#### Görev Listesi
1. Lütfen Gazze yazısında "İsrail neden Gazze'de" ile başlayıp "daha genişletmeye hazırlanıyor." ifadesine kadar süren bölümü aynen kopyalayın.
2. Gazze yazısında geçen bütün özel adları sıralayın.

#### Sayfa
....................

İsrail neden Gazze'de ateşkesi bozdu ve sivillere yardım ulaşmasını engelledi?

​​​​​​​İsrail, Gazze'de ateşkesin uygulanmasını geciktirirken, siyasi beka ve üstünlük politikaları nedeniyle savaşı tırmandırmaya hazırlanıyor.

Robert Inlakesh’in palestinecronicle’da yayınlanan yazısı Haksöz Haber tarafından tercüme edilmiştir.

İsrail birincil savaş taktiğini açlık ve temel ihtiyaçların kısıtlanması yoluyla toplu cezalandırmaya kaydırdı. Askeri hedeflerinin hiçbirine ulaşamayan İsrail Başbakanı, kendi siyasi bekasını sağlamak için savaşı bir kez daha genişletmeye hazırlanıyor.

....................

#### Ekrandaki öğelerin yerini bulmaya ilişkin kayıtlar
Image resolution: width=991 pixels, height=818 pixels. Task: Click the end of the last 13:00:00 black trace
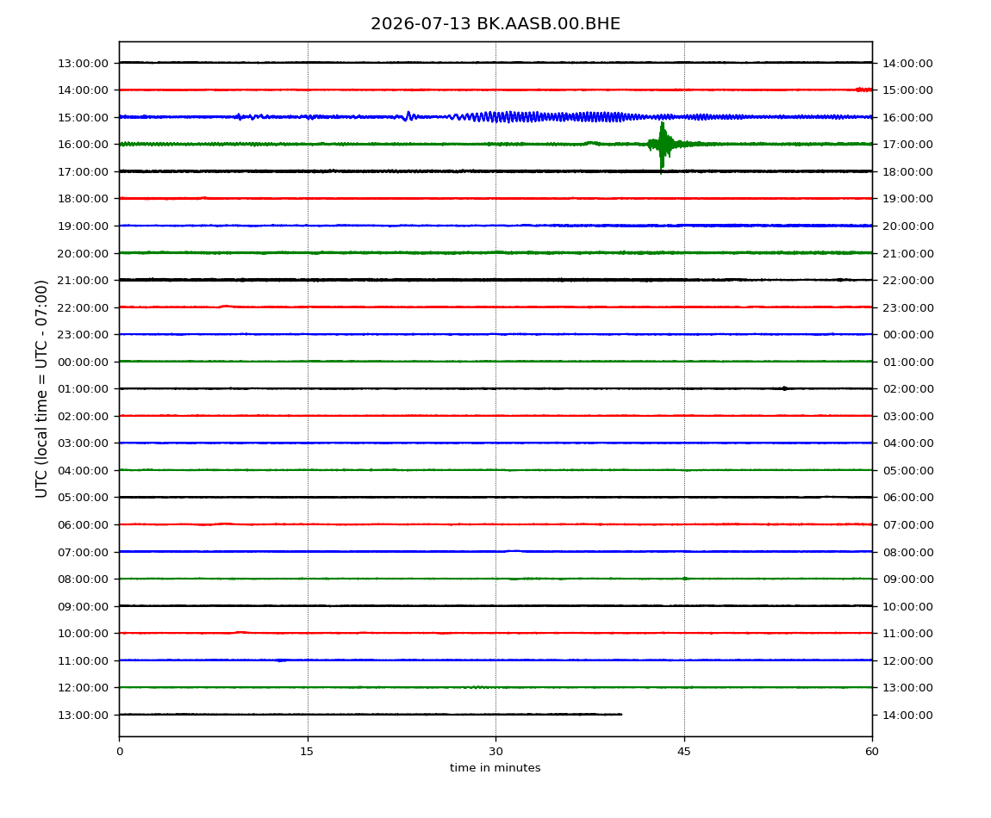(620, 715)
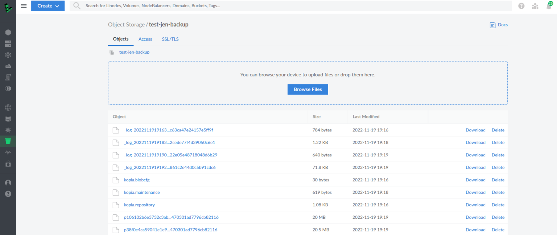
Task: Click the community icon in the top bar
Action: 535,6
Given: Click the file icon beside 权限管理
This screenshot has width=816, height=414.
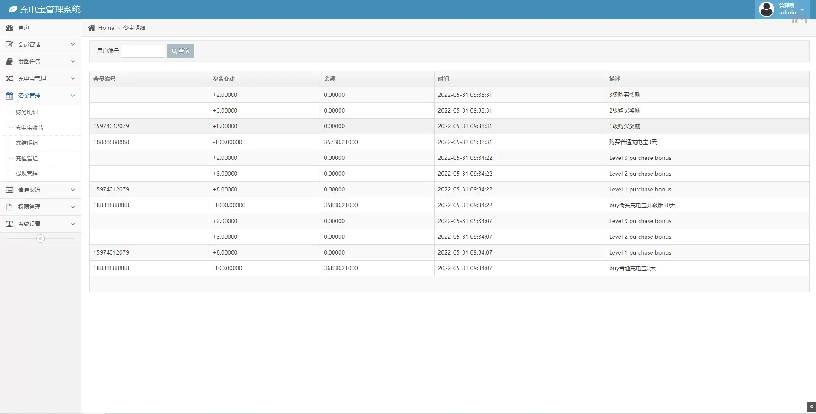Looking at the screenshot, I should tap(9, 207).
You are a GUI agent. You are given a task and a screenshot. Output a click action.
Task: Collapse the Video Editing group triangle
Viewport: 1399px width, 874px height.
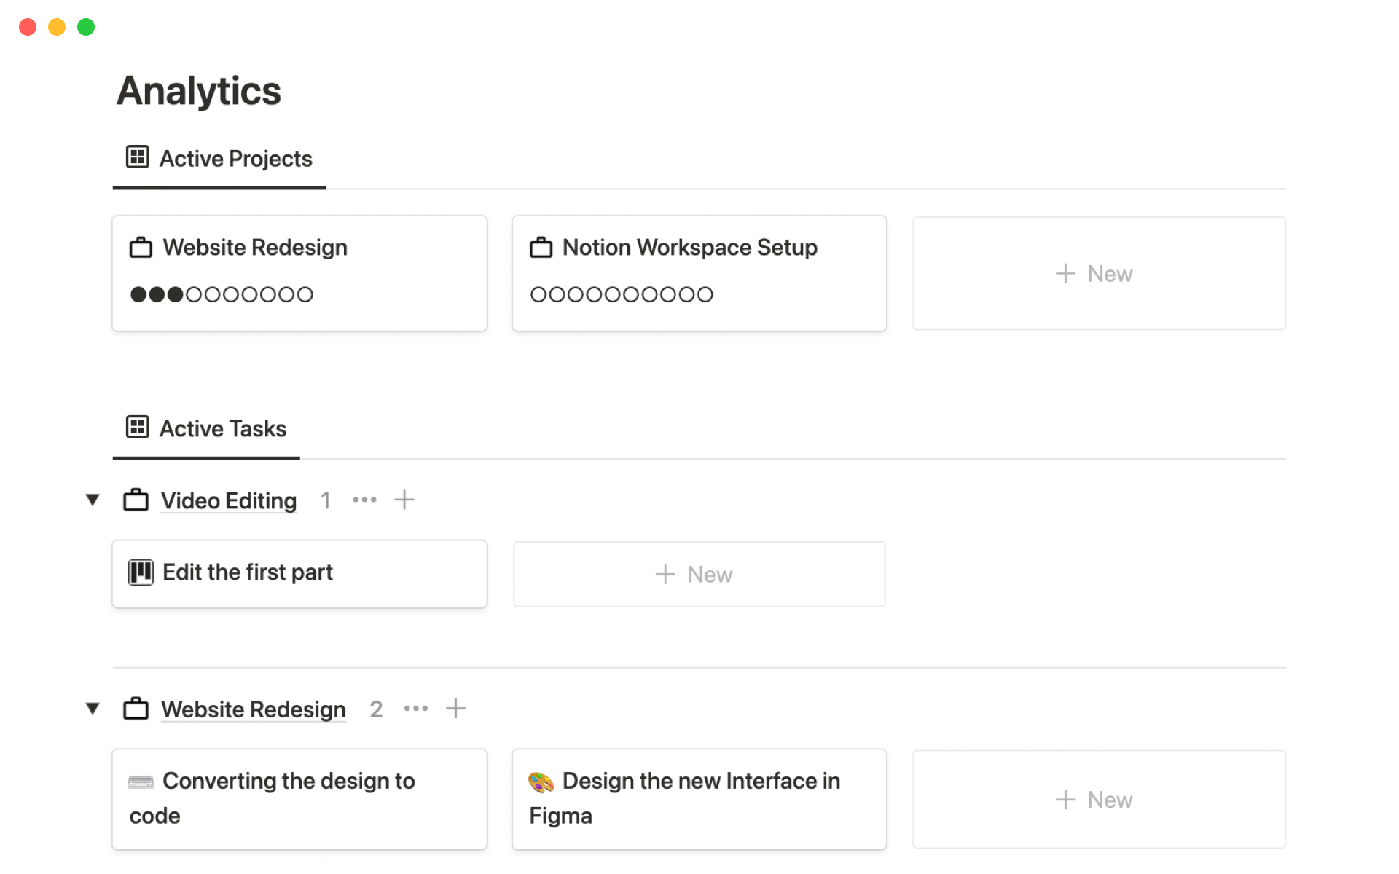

....................

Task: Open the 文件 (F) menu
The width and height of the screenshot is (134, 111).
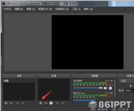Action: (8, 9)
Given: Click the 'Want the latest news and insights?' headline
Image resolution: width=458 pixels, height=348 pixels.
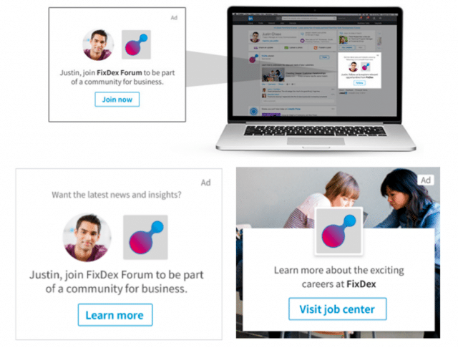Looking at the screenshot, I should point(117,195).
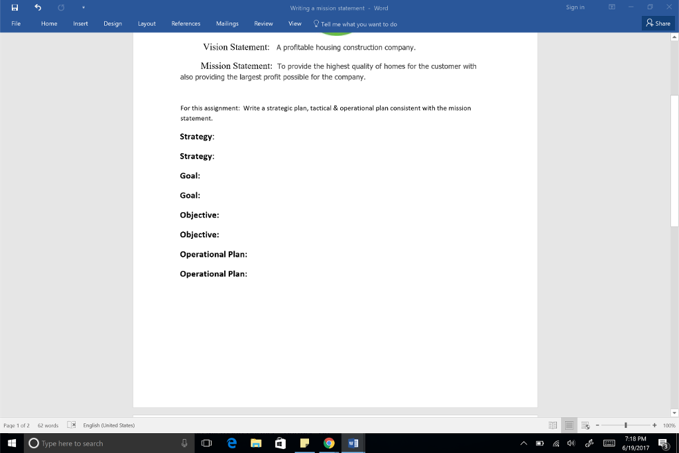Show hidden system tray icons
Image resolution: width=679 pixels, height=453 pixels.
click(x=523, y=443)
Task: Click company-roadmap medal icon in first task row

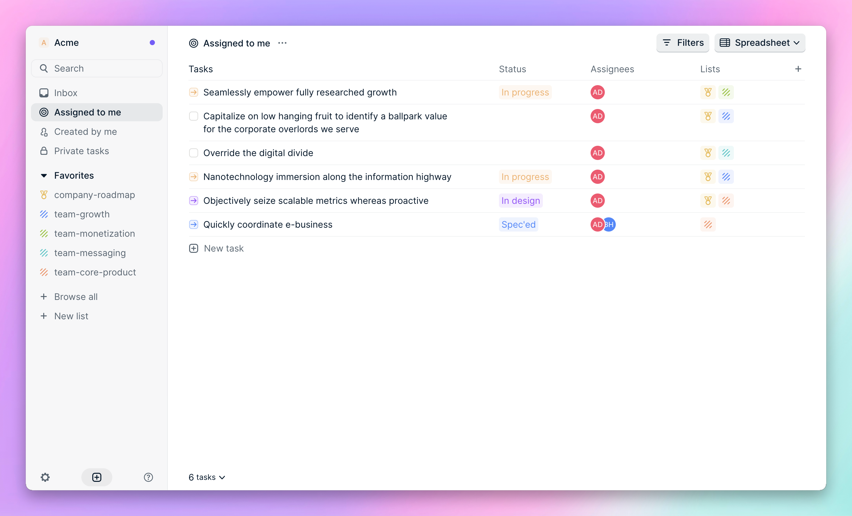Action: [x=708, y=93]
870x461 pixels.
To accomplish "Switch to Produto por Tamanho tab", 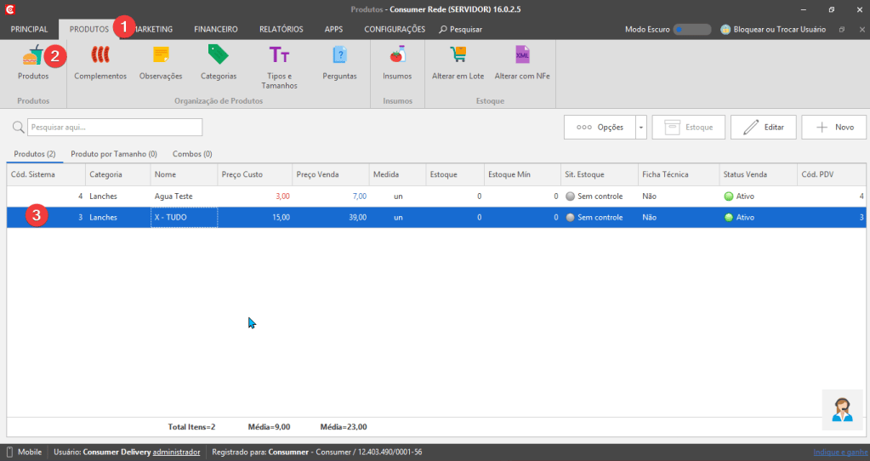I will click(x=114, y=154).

....................

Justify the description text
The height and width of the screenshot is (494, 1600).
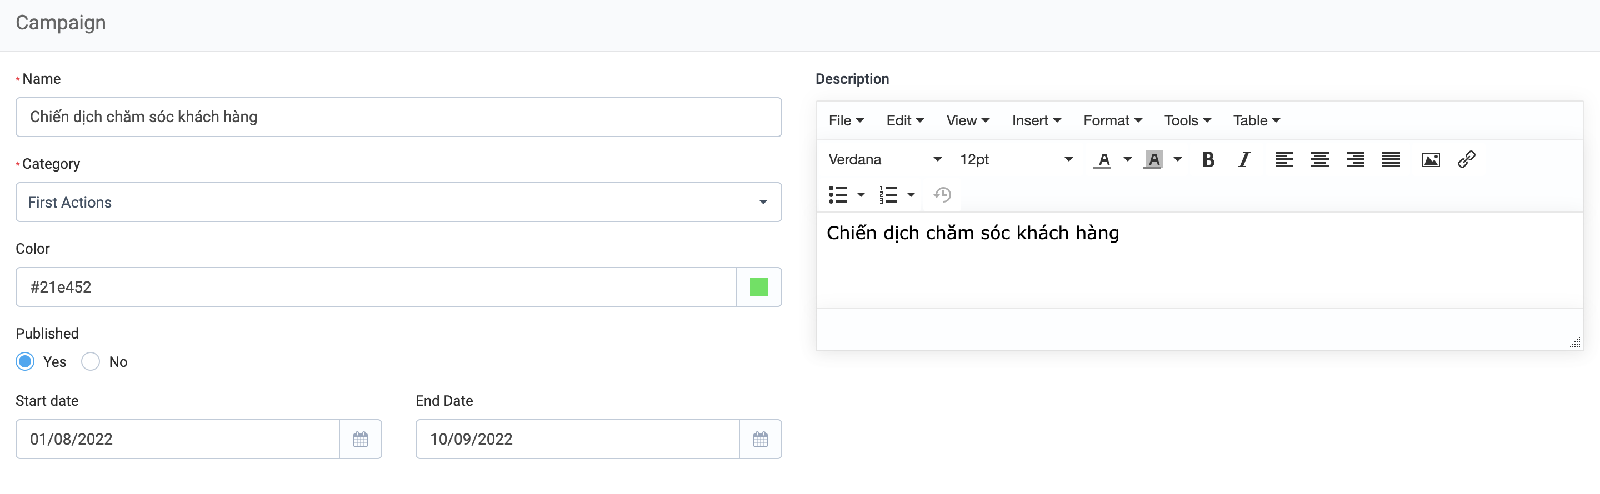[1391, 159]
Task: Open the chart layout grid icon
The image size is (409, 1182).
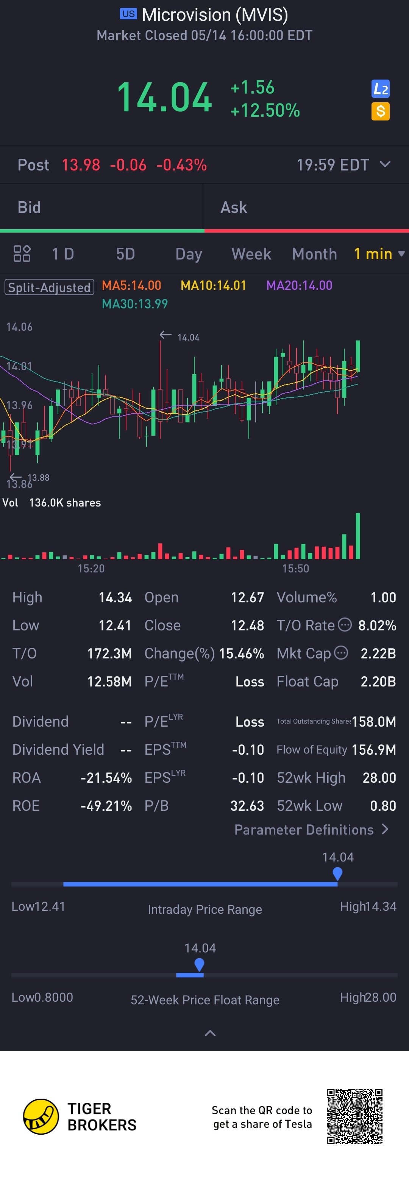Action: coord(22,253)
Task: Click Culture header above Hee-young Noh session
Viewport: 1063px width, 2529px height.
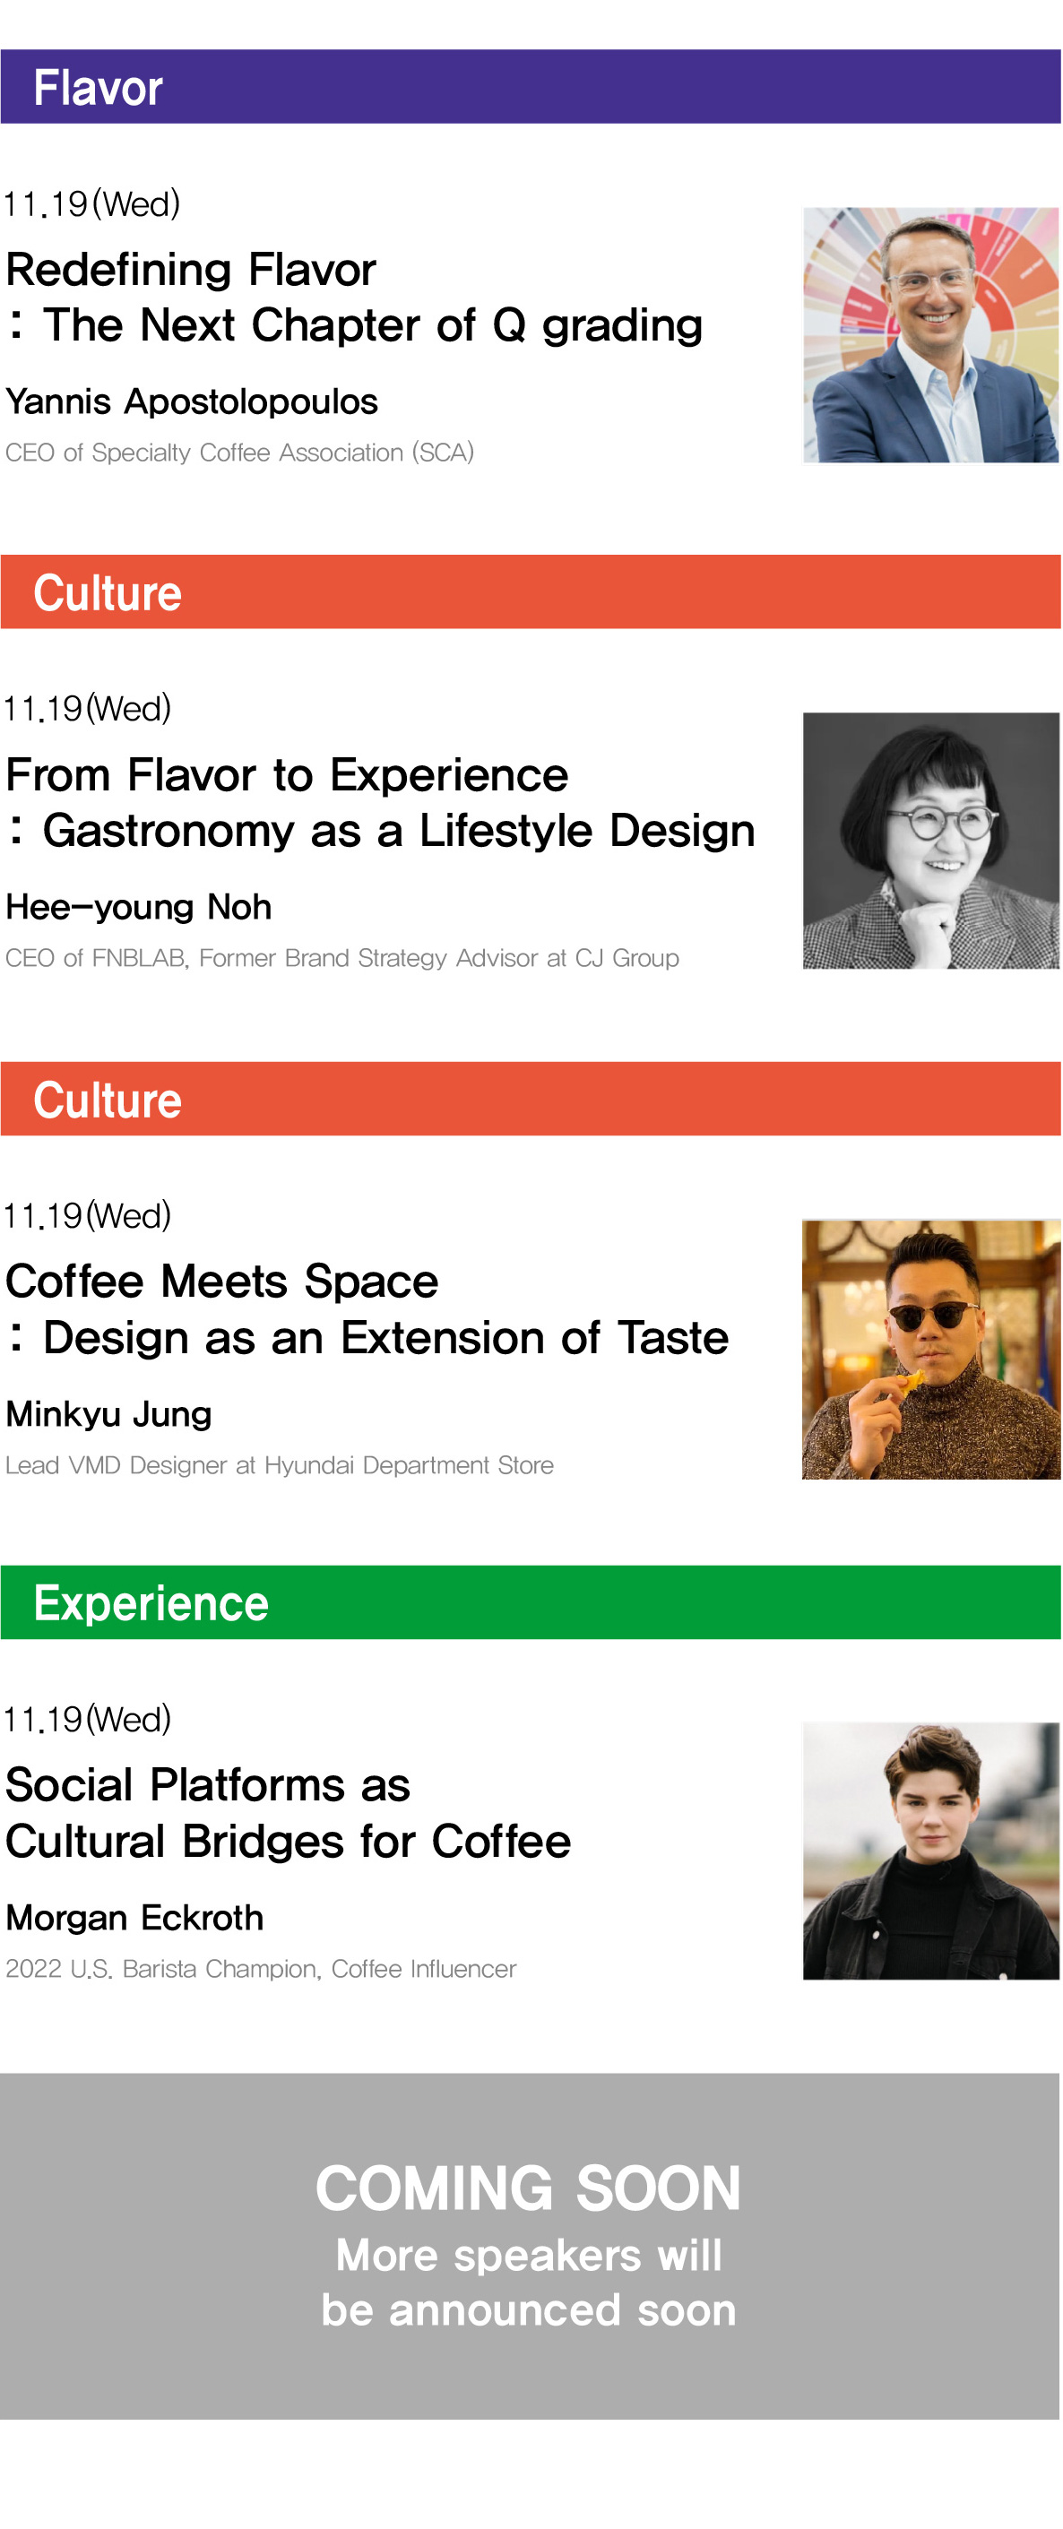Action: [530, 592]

....................

#### Tamamlanan Çalışma
1.
İsrail neden Gazze'de ateşkesi bozdu ve sivillere yardım ulaşmasını engelledi?

​​​​​​​İsrail, Gazze'de ateşkesin uygulanmasını geciktirirken, siyasi beka ve üstünlük politikaları nedeniyle savaşı tırmandırmaya hazırlanıyor.

Robert Inlakesh’in palestinecronicle’da yayınlanan yazısı Haksöz Haber tarafından tercüme edilmiştir.

İsrail birincil savaş taktiğini açlık ve temel ihtiyaçların kısıtlanması yoluyla toplu cezalandırmaya kaydırdı. Askeri hedeflerinin hiçbirine ulaşamayan İsrail Başbakanı, kendi siyasi bekasını sağlamak için savaşı bir kez daha genişletmeye hazırlanıyor.

2. İsrail, Gazze, Robert Inlakesh, palestinecronicle, Haksöz Haber